Opinion ID: 1168287
Heading Depth: 2
Heading Rank: 2

Heading: Failure to advise Bingham of automatic disqualification.

Text: The judge who presided at the arraignment on the information was a magistrate who had been assigned by this Court to act as a district judge temporarily because of the resignation of a district judge. Bingham did not move to disqualify this judge. When the question of the possible disqualification of the district judge who was presiding at the trial of the case was considered, Bingham himself declared that he had no objection to this district judge presiding at the trial. Bingham now contends that the only reason he did not ask the district judge to disqualify himself was because he understood from his attorney that if the district judge did step down, the magistrate who had been appointed to preside during the early stages of the case would take over the trial. Bingham contends that under I.C.R. 25(a) he would have been entitled automatically to disqualify the magistrate without cause and have another district judge preside at the trial. Defense counsel admitted that he advised Bingham that if the district judge were disqualified that the magistrate would be assigned to the case. He did not advise Bingham that he had a right to disqualify the magistrate automatically. Bingham asserts that this failure of his attorney properly to advise him of his rights constituted ineffective assistance of counsel. We disagree. What Bingham overlooks in his analysis of this issue is that under I.C.R. 25(a) the automatic disqualification without cause must be made not later than fourteen (14) days after service of a written notice specifying who the presiding judge or magistrate to the action will be. Since the magistrate had previously been assigned to act as a district judge in the case and since Bingham had not exercised his right to disqualify the magistrate at that time, Bingham would have had no right automatically to disqualify the magistrate, if the district judge had been disqualified. We note that the magistrate, sitting as a district judge by assignment, was scheduled to try this case when it was first set for trial.

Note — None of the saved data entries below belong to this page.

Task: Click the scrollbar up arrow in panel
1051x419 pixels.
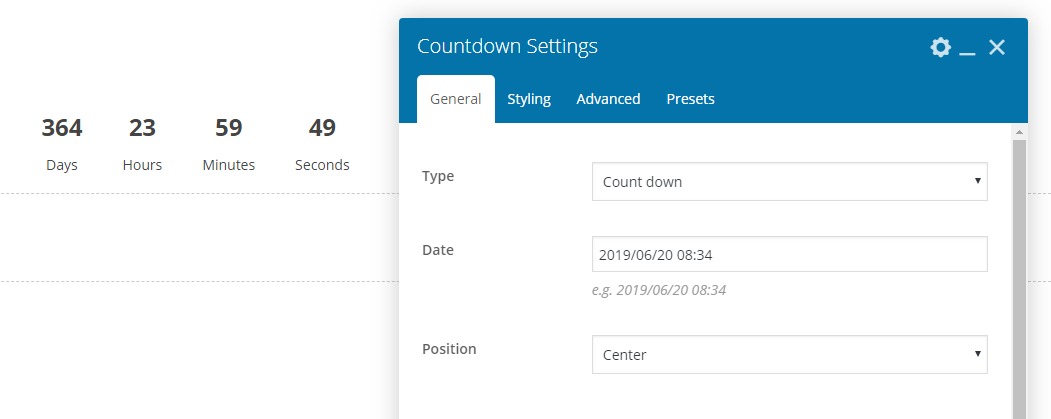Action: tap(1019, 132)
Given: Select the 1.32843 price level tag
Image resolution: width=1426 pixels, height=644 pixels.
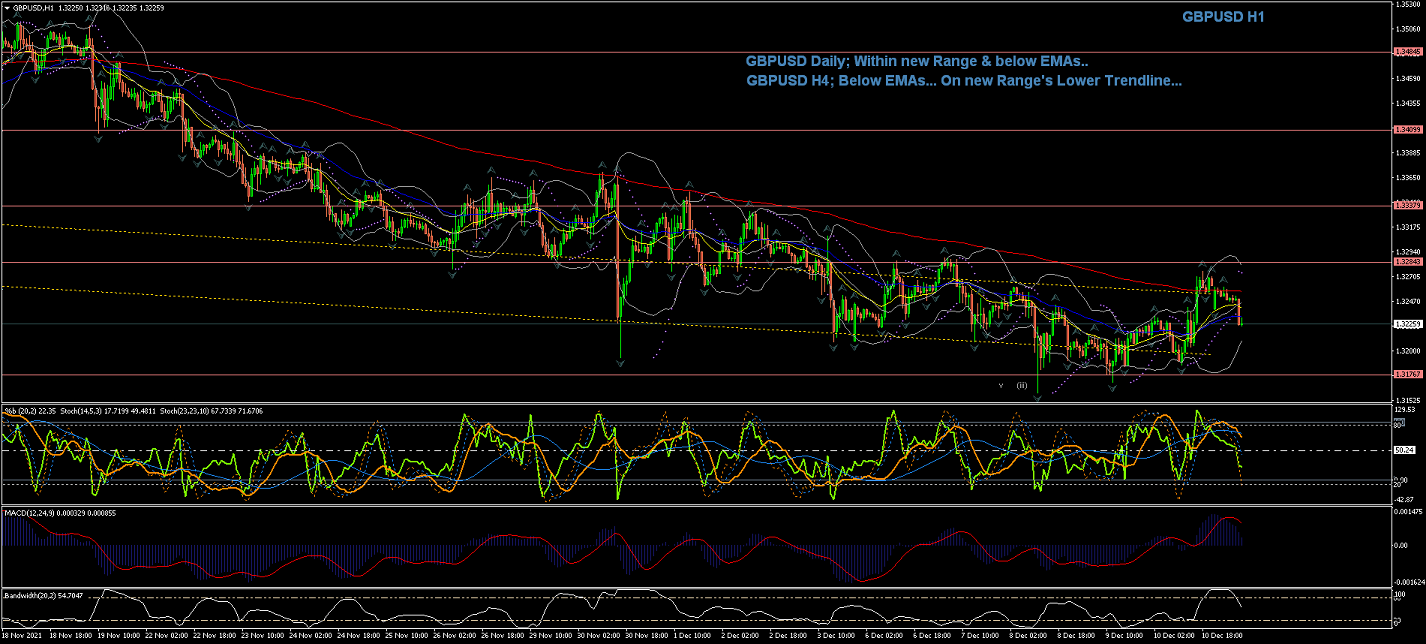Looking at the screenshot, I should pos(1406,262).
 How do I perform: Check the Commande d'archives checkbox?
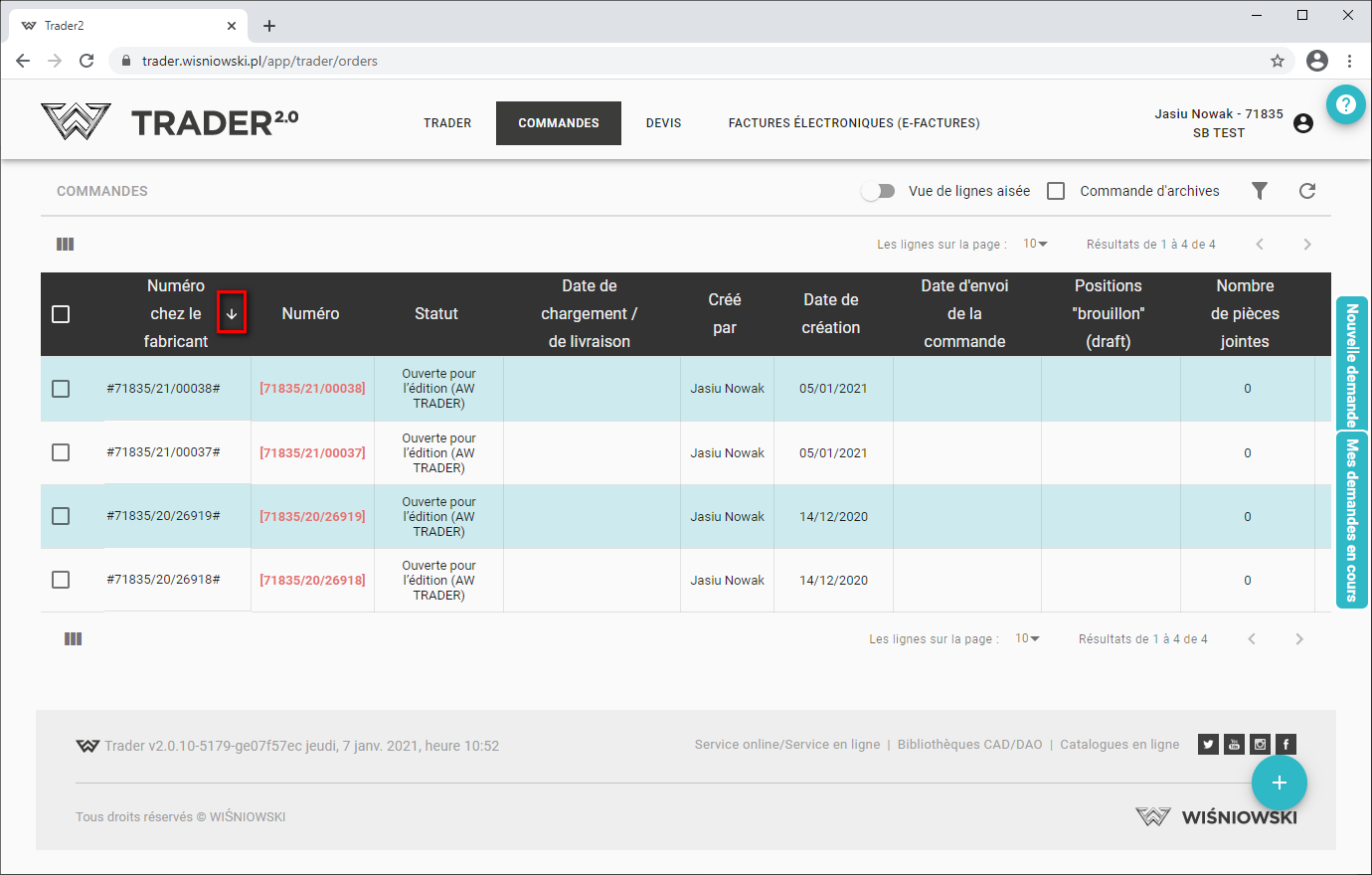coord(1056,191)
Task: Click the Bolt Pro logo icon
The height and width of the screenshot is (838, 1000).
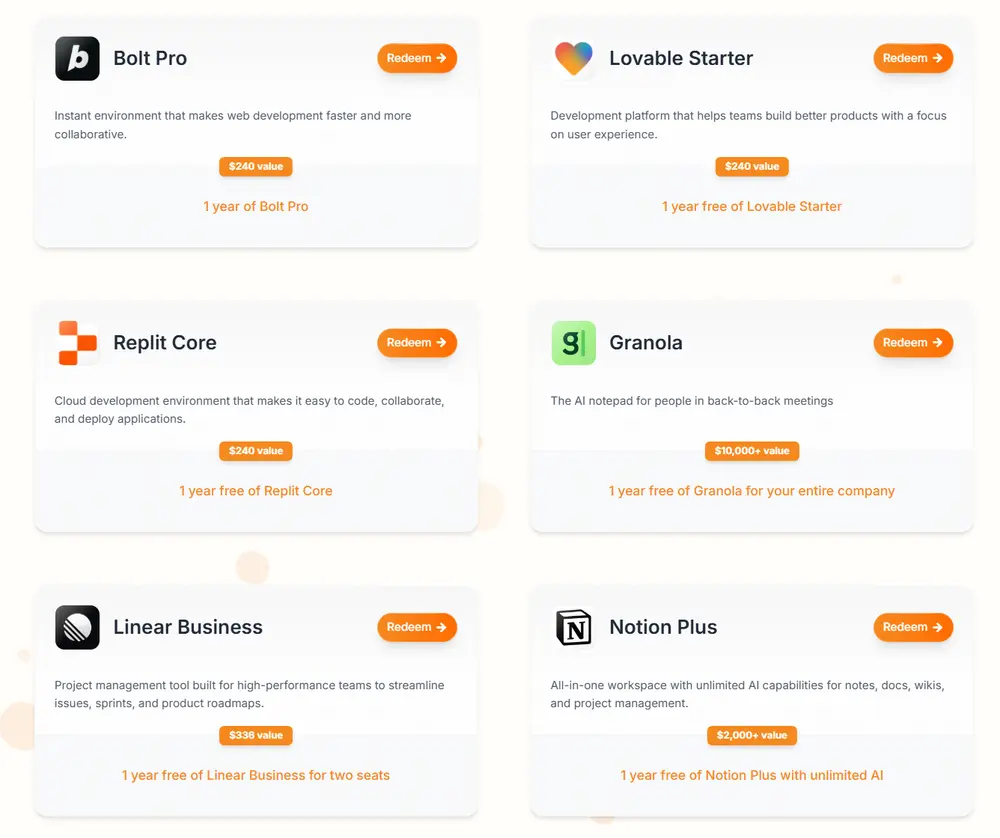Action: tap(77, 59)
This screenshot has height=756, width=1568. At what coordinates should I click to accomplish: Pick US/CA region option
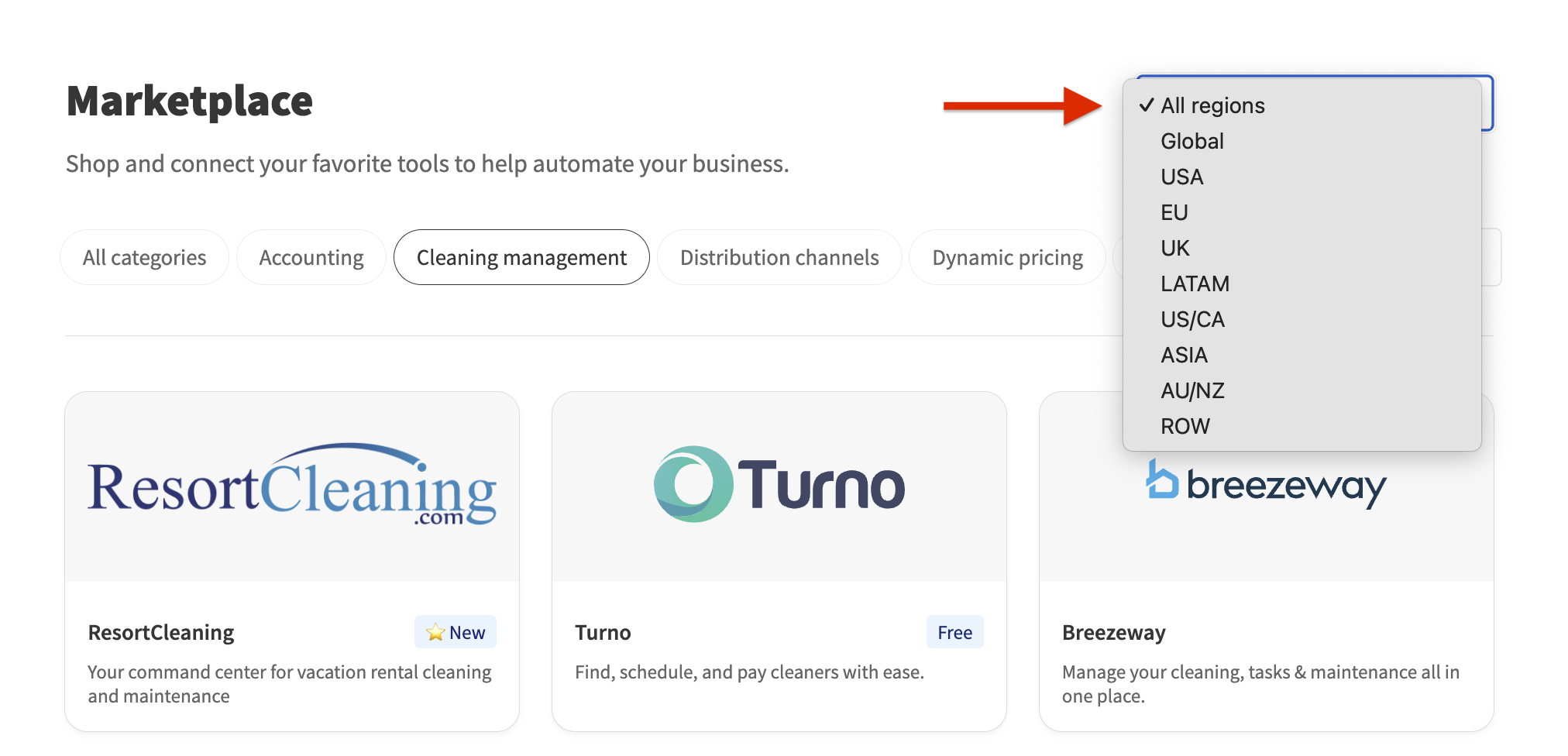[x=1192, y=319]
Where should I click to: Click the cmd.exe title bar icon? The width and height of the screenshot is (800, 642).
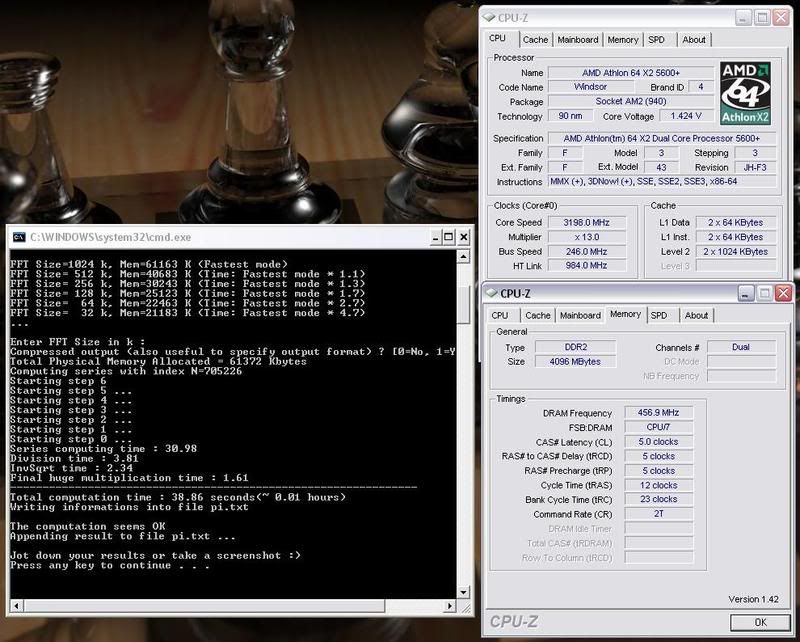pos(18,237)
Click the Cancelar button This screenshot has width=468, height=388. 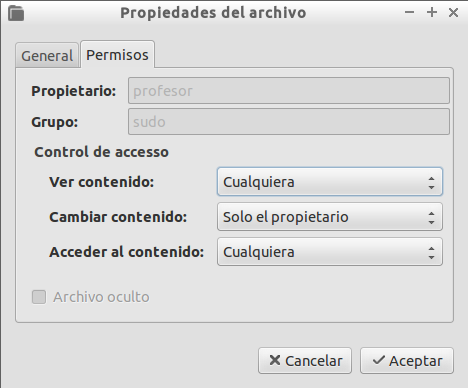(x=305, y=361)
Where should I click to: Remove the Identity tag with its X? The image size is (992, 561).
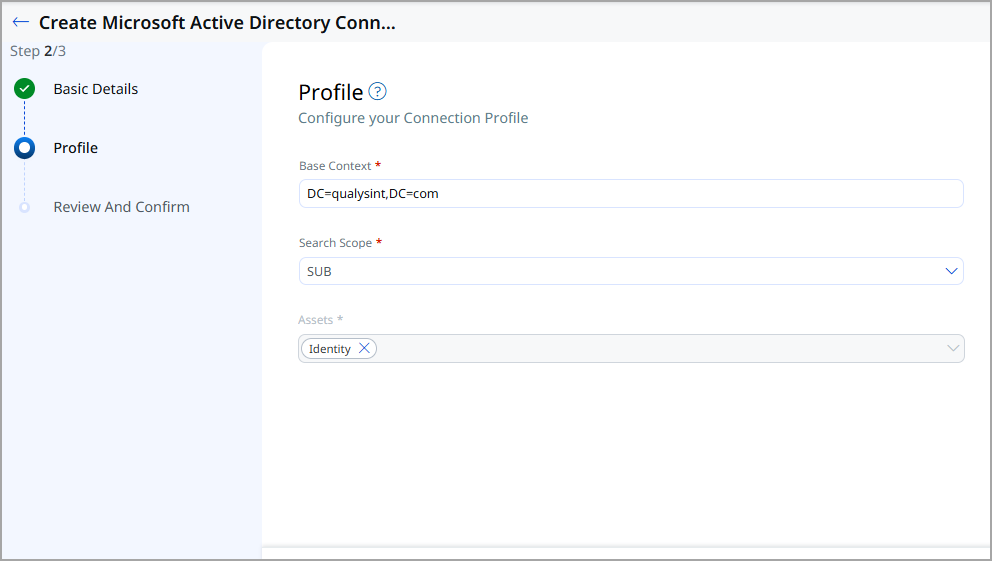(364, 348)
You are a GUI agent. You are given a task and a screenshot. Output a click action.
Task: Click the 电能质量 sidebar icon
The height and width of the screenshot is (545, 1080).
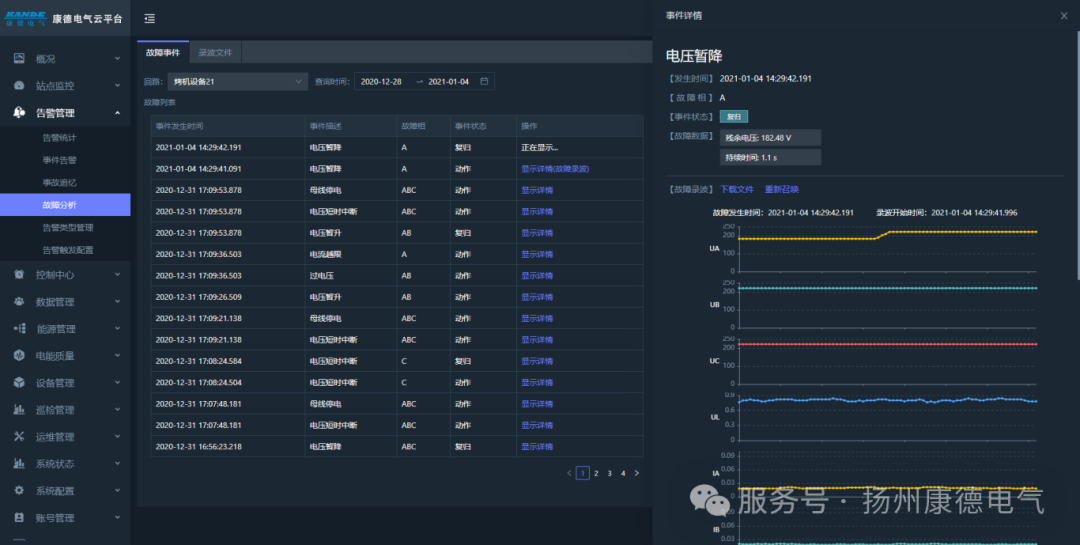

The fact that the trial was then rescheduled and the newly appointed district judge began to preside over the case did not reinstate Bingham's right automatically to disqualify the magistrate. Once Bingham had allowed the magistrate to sit on his case without disqualifying him, he did not have the option under I.C.R. 25(a) automatically to disqualify him without cause, if the magistrate were called back into the case to preside at the trial.